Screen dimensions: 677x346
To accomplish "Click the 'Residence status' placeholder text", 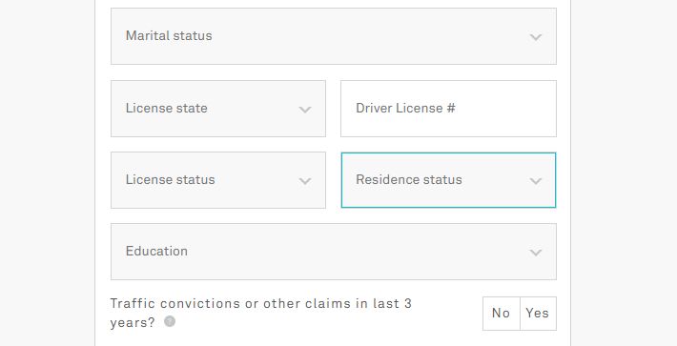I will click(x=409, y=179).
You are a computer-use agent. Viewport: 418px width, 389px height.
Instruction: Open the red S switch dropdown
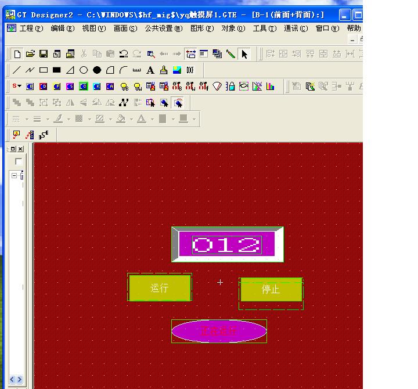coord(17,87)
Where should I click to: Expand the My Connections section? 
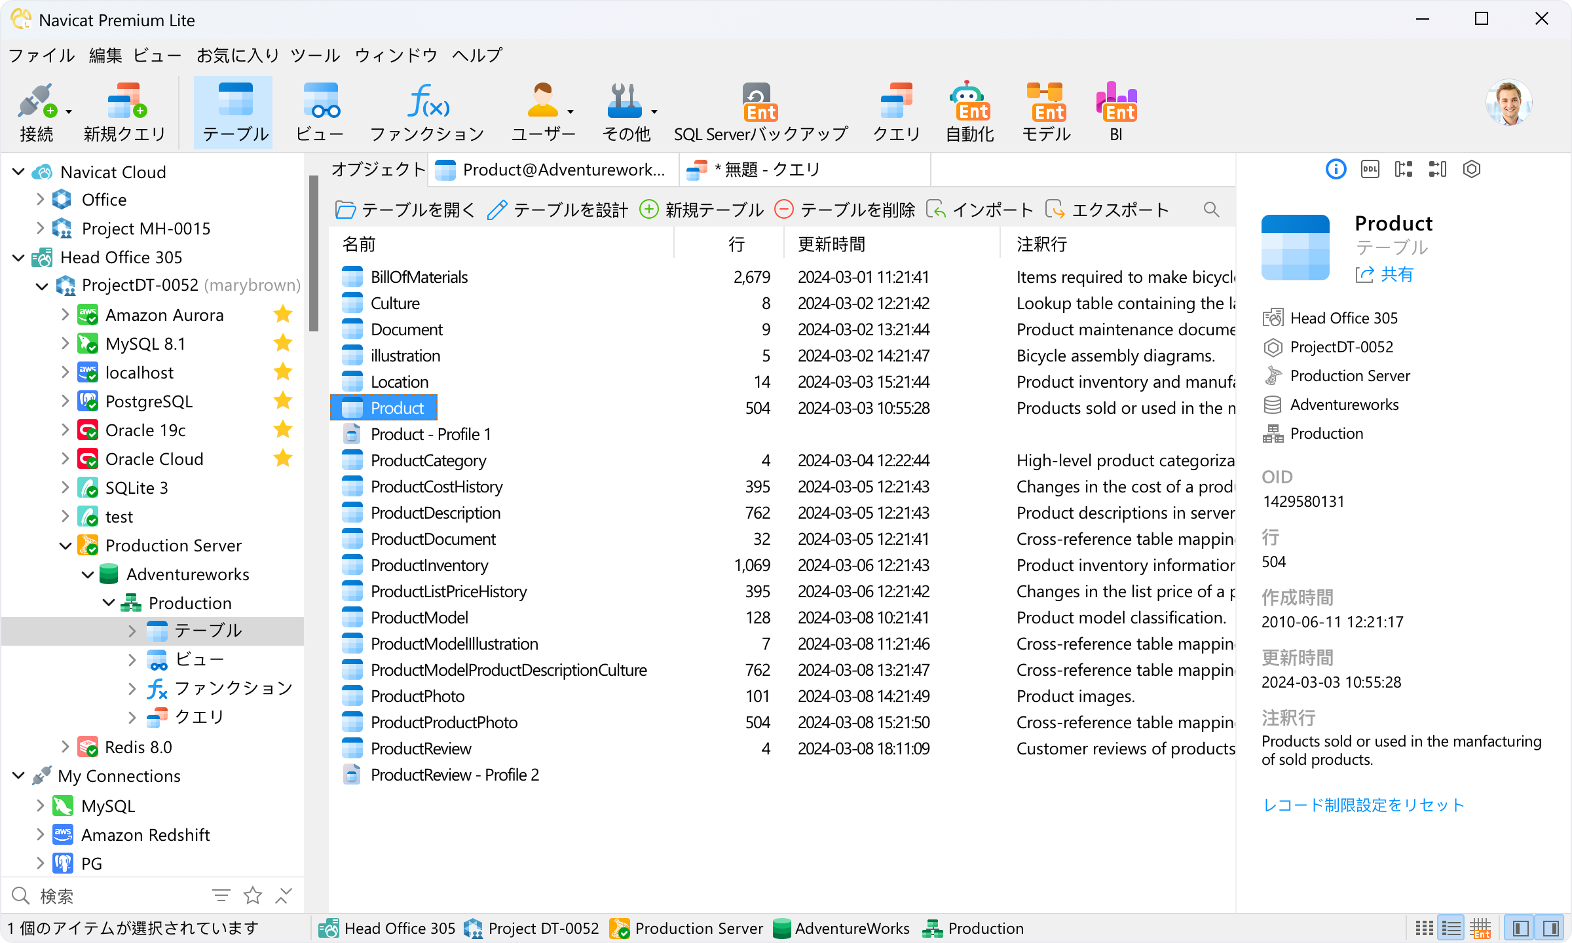[x=17, y=776]
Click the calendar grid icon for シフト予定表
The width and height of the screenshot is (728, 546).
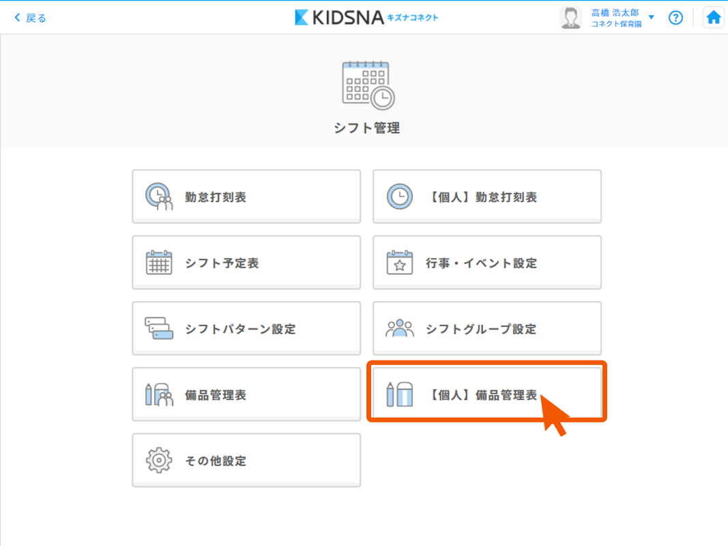tap(159, 263)
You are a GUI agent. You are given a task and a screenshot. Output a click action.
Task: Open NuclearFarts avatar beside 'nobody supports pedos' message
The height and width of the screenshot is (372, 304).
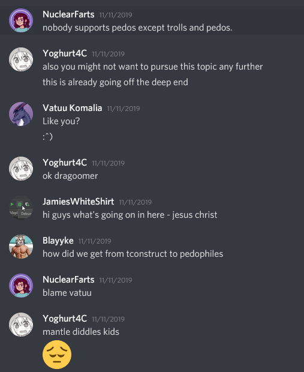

### [Required action]
Look through the material for "agent". Copy each line that has it.

### [Solution to this problem]
You are a computer-use agent. Viewport: 418px width, 389px height.
You are a GUI agent. You are given a task and a screenshot. Output a click action.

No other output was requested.